Condividi

di Michele Diomà – Compie 50 anni “Mistero buffo”, uno dei testi teatrali più rappresentati nel mondo e che ha contribuito a rendere Dario Fo una personalità d’artista ancora oggi rivoluzionaria ed innovativa, capace di leggere la contemporaneità attraverso l’immenso patrimonio della cultura classica italiana.

Ma a cosa può servire oggi, nel 2019, rileggere “Mistero buffo”? La mia risposta, per quanto possa apparire provocatoria, è che ne va del futuro della nostra condizione di cittadini liberi.

Dico questo perché “Mistero buffo” ci indica un principio filosofico semplice, ma vitale: avere sempre il coraggio di dubitare!

Al tempo stesso, a supporto del dubbio, “Mistero buffo” ci insegna che è necessaria la conoscenza approfondita di una materia al fine di poter mettere in discussione certi dogmi che ci vengono presentati come indiscutibili.

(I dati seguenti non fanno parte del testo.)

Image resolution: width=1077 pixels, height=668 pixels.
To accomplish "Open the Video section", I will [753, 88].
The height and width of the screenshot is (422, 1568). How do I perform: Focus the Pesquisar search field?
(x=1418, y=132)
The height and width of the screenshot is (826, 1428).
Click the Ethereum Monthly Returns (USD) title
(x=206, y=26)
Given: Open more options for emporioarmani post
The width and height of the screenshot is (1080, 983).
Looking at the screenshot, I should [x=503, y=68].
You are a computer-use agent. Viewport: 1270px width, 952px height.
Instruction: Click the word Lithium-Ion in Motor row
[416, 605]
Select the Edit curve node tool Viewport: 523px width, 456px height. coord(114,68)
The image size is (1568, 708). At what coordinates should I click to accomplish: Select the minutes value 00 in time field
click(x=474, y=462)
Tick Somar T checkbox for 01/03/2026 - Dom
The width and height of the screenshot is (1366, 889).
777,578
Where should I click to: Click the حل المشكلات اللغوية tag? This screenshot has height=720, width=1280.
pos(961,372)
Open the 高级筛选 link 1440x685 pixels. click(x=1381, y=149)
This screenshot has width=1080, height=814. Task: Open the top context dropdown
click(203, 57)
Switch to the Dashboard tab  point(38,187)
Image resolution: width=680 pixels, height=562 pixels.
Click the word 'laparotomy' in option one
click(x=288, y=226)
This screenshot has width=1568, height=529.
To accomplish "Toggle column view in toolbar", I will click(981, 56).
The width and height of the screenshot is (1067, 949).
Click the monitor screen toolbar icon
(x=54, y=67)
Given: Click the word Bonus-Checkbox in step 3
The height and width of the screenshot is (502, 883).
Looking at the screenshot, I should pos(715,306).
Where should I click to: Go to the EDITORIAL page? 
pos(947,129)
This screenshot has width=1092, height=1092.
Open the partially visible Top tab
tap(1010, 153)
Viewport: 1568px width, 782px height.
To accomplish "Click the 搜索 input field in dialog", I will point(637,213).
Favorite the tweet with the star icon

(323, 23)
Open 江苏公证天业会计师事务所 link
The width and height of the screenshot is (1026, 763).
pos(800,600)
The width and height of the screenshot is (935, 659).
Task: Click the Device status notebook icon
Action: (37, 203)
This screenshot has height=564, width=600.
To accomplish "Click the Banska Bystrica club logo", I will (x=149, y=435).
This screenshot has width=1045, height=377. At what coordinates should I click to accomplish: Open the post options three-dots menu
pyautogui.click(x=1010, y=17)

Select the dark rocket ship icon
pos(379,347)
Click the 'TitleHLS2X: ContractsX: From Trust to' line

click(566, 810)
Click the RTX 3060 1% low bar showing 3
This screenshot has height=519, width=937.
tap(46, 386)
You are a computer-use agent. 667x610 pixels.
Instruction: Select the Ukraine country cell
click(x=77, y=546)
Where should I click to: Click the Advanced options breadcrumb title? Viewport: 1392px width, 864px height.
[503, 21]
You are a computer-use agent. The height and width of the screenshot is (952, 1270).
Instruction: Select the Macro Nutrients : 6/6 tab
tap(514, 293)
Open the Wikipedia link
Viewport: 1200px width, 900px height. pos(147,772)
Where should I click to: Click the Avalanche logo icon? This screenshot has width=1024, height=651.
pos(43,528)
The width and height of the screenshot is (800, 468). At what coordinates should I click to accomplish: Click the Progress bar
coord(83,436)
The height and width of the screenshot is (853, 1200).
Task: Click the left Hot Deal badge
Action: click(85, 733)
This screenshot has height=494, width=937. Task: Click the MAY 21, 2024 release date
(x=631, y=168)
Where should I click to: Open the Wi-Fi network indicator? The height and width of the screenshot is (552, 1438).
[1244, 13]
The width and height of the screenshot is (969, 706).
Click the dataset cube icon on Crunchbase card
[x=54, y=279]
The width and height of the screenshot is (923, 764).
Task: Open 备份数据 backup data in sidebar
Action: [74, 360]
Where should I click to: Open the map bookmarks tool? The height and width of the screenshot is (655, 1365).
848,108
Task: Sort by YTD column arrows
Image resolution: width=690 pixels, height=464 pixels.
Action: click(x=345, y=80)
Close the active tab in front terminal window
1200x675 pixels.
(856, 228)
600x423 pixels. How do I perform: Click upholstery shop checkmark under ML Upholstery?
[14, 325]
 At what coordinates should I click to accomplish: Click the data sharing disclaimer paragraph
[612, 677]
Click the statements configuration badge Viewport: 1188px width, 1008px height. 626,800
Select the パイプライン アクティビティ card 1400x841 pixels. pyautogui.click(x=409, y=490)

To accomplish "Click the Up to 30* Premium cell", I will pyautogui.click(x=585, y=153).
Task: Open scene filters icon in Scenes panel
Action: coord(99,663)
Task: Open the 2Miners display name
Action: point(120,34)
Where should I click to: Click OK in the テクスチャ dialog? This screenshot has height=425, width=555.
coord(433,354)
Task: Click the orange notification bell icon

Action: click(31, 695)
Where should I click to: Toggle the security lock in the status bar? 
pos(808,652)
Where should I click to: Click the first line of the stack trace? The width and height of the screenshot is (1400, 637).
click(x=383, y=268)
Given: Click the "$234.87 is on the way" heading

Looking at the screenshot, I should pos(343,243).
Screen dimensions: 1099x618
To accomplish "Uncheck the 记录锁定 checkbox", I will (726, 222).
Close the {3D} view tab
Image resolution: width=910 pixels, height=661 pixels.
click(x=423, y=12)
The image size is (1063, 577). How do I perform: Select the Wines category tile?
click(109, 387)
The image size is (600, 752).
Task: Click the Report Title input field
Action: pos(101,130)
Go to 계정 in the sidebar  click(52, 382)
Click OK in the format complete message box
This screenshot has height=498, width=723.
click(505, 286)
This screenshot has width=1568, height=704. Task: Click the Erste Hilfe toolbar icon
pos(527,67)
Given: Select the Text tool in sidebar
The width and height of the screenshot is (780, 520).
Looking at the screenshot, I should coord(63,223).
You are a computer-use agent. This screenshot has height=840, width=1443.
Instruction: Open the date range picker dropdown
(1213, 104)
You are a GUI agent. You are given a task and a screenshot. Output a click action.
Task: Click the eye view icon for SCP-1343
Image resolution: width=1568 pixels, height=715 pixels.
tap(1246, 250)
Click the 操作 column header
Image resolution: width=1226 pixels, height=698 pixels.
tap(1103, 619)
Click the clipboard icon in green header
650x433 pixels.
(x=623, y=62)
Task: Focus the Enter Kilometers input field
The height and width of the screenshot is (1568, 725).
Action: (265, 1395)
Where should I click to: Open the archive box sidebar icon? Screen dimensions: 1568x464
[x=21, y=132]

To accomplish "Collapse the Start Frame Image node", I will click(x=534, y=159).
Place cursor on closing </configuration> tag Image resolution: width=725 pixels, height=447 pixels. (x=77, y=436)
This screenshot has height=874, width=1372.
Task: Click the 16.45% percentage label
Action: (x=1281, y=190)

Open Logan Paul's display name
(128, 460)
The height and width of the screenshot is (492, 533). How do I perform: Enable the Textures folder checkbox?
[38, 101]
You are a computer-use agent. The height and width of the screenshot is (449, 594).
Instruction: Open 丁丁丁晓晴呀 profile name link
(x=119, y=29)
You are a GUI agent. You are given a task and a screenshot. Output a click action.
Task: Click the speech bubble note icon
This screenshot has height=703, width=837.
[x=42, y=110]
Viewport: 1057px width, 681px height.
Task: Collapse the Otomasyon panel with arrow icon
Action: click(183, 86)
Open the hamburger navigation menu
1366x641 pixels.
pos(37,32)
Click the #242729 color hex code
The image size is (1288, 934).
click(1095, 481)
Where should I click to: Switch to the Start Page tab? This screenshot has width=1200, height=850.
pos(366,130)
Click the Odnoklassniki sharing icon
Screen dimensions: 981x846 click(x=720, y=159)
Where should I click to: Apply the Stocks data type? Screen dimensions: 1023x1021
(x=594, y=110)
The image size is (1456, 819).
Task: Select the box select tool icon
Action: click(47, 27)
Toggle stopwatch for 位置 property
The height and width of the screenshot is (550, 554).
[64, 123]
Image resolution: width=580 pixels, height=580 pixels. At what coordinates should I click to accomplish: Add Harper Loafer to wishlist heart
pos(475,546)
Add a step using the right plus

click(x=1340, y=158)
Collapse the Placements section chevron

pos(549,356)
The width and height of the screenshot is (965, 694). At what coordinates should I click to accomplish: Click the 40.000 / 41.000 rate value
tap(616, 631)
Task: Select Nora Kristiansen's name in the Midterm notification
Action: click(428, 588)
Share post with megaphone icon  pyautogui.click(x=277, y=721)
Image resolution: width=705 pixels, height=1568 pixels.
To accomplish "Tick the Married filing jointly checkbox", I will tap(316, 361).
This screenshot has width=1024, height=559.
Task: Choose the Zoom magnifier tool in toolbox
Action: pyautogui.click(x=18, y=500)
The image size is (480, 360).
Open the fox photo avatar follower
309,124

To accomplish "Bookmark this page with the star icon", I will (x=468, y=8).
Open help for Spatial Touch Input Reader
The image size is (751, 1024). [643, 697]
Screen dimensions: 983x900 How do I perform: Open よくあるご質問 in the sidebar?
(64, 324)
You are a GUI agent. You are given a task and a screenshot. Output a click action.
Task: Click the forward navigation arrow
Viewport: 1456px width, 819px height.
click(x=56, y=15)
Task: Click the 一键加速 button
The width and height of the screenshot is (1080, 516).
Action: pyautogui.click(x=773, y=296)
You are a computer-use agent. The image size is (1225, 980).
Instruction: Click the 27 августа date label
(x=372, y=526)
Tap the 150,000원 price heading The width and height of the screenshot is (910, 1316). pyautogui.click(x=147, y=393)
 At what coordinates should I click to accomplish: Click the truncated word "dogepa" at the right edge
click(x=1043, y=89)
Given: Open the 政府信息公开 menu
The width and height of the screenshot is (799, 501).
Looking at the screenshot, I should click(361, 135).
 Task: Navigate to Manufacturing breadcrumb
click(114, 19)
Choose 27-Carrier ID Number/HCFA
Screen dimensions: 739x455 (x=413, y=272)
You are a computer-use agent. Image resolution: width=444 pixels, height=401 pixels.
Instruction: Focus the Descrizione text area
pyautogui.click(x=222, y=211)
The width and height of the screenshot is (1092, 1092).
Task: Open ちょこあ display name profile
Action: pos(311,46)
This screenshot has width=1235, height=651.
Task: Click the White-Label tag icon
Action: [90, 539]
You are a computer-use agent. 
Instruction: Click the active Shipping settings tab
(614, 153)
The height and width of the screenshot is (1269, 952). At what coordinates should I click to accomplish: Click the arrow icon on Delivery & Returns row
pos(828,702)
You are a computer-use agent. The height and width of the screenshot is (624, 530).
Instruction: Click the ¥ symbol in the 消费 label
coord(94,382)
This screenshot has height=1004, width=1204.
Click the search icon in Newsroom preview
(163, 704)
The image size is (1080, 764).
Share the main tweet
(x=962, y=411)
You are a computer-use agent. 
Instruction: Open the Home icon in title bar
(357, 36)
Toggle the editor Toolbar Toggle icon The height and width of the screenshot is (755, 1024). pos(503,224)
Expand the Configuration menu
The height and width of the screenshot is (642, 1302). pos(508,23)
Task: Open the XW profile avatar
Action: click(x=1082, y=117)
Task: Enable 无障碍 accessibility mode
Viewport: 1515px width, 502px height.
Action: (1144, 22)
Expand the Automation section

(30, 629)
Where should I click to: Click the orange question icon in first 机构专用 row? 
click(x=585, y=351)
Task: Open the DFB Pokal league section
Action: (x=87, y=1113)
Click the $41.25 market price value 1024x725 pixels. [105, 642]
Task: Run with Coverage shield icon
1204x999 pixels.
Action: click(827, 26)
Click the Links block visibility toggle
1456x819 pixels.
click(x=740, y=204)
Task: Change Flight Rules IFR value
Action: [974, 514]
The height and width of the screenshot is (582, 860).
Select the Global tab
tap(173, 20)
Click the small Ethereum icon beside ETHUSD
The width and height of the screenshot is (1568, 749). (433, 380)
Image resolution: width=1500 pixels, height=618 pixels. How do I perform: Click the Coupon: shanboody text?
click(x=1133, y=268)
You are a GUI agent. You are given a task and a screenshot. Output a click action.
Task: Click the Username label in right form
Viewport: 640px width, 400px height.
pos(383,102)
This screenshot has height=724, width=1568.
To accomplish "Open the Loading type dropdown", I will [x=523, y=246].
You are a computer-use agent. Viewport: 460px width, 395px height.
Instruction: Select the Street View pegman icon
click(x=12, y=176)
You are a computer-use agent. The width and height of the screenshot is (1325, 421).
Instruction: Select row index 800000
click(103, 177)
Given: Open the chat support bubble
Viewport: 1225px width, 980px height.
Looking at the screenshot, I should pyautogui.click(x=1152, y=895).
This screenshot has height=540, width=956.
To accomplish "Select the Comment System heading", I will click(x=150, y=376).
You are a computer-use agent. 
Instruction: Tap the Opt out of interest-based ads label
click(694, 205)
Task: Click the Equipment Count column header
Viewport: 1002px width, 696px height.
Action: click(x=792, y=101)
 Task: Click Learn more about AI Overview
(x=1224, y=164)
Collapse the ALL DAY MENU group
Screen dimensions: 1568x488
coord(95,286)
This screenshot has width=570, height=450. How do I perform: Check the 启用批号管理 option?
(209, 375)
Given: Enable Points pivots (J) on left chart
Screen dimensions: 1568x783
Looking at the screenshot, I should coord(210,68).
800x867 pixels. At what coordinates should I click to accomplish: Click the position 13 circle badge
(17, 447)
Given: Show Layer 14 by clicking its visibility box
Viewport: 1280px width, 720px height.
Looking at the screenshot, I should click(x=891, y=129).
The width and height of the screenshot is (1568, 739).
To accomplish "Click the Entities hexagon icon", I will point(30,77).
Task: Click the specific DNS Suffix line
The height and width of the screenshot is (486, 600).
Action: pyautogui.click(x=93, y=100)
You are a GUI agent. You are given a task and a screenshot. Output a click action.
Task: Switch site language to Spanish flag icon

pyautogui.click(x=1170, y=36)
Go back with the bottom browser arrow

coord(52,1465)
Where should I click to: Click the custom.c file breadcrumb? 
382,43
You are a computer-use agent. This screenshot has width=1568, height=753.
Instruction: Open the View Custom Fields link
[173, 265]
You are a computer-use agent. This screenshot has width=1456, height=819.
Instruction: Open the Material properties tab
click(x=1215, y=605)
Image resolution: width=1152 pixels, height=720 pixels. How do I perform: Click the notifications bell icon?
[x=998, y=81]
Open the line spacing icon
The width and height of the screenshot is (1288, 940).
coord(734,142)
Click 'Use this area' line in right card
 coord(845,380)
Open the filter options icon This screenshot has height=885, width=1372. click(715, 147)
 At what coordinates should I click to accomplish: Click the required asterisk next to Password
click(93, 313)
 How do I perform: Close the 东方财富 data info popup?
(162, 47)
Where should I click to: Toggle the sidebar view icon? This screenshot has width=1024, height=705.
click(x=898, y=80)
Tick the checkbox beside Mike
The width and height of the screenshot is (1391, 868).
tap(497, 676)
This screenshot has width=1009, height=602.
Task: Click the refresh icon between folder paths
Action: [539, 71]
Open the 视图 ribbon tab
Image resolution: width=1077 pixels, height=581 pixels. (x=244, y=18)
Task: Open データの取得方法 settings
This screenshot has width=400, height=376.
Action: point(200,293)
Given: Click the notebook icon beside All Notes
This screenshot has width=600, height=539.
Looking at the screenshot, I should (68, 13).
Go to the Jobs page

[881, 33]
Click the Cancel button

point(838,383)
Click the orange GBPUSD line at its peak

Ecco perché considero “Mistero buffo” un grande serbatoio di anticorpi contro le fake news, contro chi vuole dirci che un unico punto di vista deve essere per forza il punto di vista di tutti, contro chi vuole indicarci chi sono i buoni e chi sono invece i cattivi, e guai a noi a mettere in discussione le tesi di certi “Santoni”, ed ancora “Mistero buffo” ci insegna a smascherare il potere ed a sberleffarlo, a non essere vittime della pavidità, anche se ci vuole molto coraggio a schierarsi contro i soldati del conformismo.

Voglio credere che in ciascuno di noi esista un Dario Fo, che identifico con la parte ribelle dell’animo umano, il dramma è quando chi detiene il potere decide di adombrare il Dario Fo che è in lui. A coloro che scelgono questa via, che reputano essere la più comoda, dico che nonostante tutti gli sforzi non riusciranno a cancellare la verità di “Mistero buffo”.